In a way it's similar to WR in that it tells a very conventional, some
would say uber-melodrama, story of a average-but-pretty switchboard
operator who meets a rodent-catcher (aka sanitation worker) and they
have a love affair. It has this, but Makavejev also cuts in clips from
a sex doctor espousing about the nature of sex and phalluses in art,
and how an egg is more than "just an omelet" and faces the audience
directly with this. And, on top of this, we get every so often a fact
about rodent over-populations and some political imagery and workers
marching the in the street for good measure. For the filmmaker, this
story of a girl and a man having a fling, mostly happy and only sad
towards the end of their affair, when an unintentional betrayal occurs
on the part of the girl, is just part of the woodwork, and we can take
what we will what it means in context of rodents and sex... or a murder
mystery for that matter.
Some of the film is amusing in its sudden movements and cutaways. Take
the scene where Isabella is trying to work late and the guy that runs
the switchboard keeps teasing her sexually, trying to have his way. She
finally gives in, very reluctantly, and we see her face is devastated.

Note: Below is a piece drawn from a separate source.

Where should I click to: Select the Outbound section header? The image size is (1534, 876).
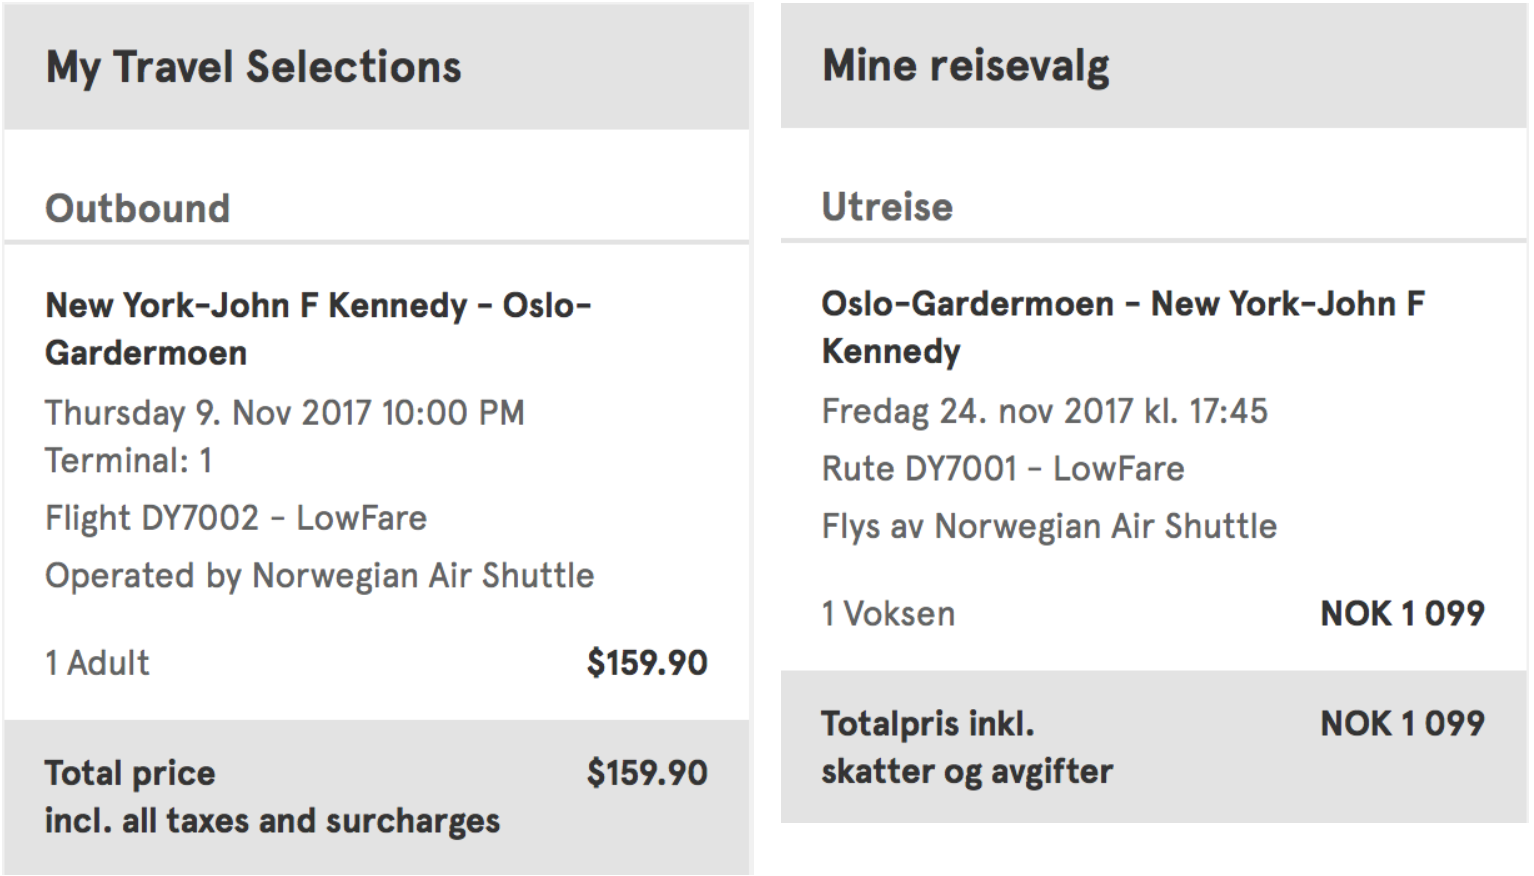(x=138, y=208)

Immediately this cuts to a very scratchy-grainy film stock showing
"Adam and Eve", a naked man and woman, in a circling movement in
various sculpture-like poses. What does this mean? Why does Makavejev
throw this in here? Perhaps as a practical joke, or as one of those
self-conscious beats akin to Godard. But for him, it could mean
everything or nothing. We get some blatant nudity, but none of the sex
is too graphic; it's about average people, then made non-linear by a
(somewhat) average murder case, and then made extraordinary by its
editing style and fresh outlook on Yugoslavian love and work.

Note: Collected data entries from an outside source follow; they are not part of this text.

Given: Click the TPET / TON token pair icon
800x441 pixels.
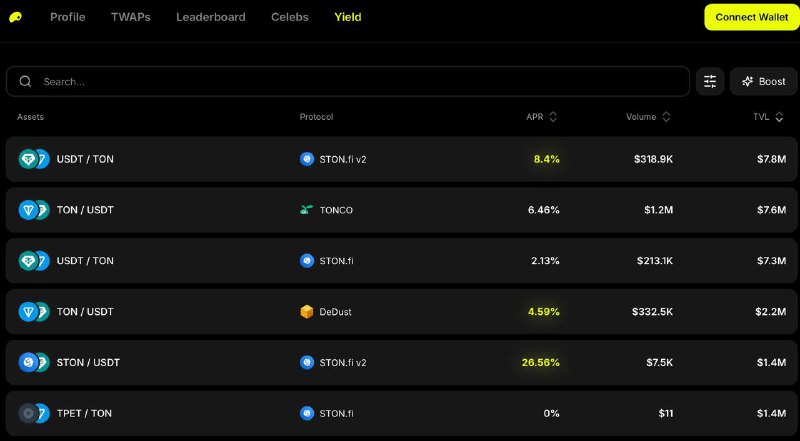Looking at the screenshot, I should 34,413.
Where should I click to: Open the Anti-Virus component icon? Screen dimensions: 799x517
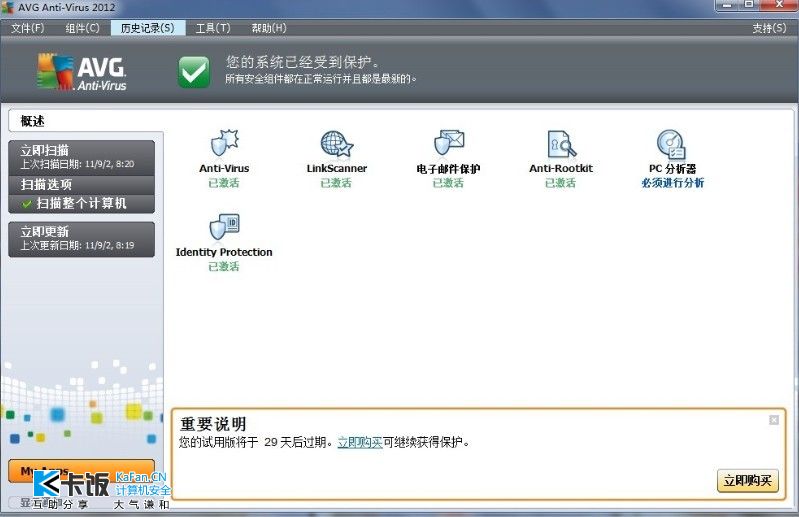point(224,144)
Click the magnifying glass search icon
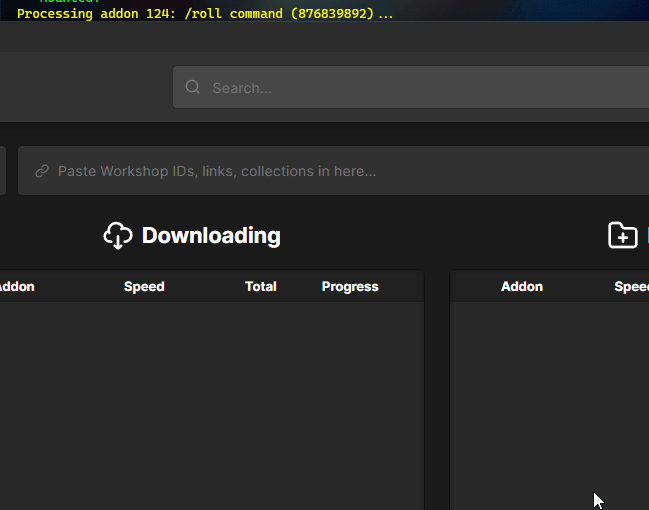 (193, 87)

In other words, expect a free-wheeling film that mixes real romance and
satire, real documentary footage and breaking-the-fourth wall,
melodrama and tragedy. It's not always exciting, and a little rough
around the edges. For even the somewhat-fan of the director's, it's an
anarchic treat.
1 out of 1 people found the following review useful:
In the Entire Title, the Word "Or" Is the Tell, 2 September 2008
![]()
Author:
jzappa from Cincinnati, OH, United States
What I enjoyed most about this inexplicable Yugoslavian film was the
source of pleasure in watching a movie filmed on grainy, imprecise
celluloid stock. Every scene hums with that lovely old-fashioned
atmosphere of maddeningly strenuous traditional film-making. We can
sense the boom mikes, the film reel, the guys with big, uncomfortable
headphones, and the director with a big vision that frustrates him by
communication breakdown, as the outcome of his film is a bewilderingly
ambiguous celluloid mishmash of sex, young lovers, totalitarian
Yugoslavia, and nonlinear narrative structure.
And as such, it is a joy! It splurges and has fun! In one hour and nine
minutes, its main thread, concerning a Hungarian switchboard operator
who meets and falls in love with a Muslim who soon moves into her
apartment much to the jealous chagrin of an imposing postal worker,
intruding some touching intercuts of archive footage that give
impressions of lives ensnared in totalitarian society, a brief history
of how the gray rat infested Europe, and a sexologist in his study
talking about the history of sex. Even the central train of thought is
deconstructed into ambiguity as, seemingly at the same time, the police
are investigating the drowning of a young woman.
Director Dusan Makavejev seems to have simply made a multi-faceted
montage of Yugoslavia and reflections based on its time, 1967. In spite
of its self-indulgence, as was a common limitation of progressive
European art-house films of the time, it is very enjoyable.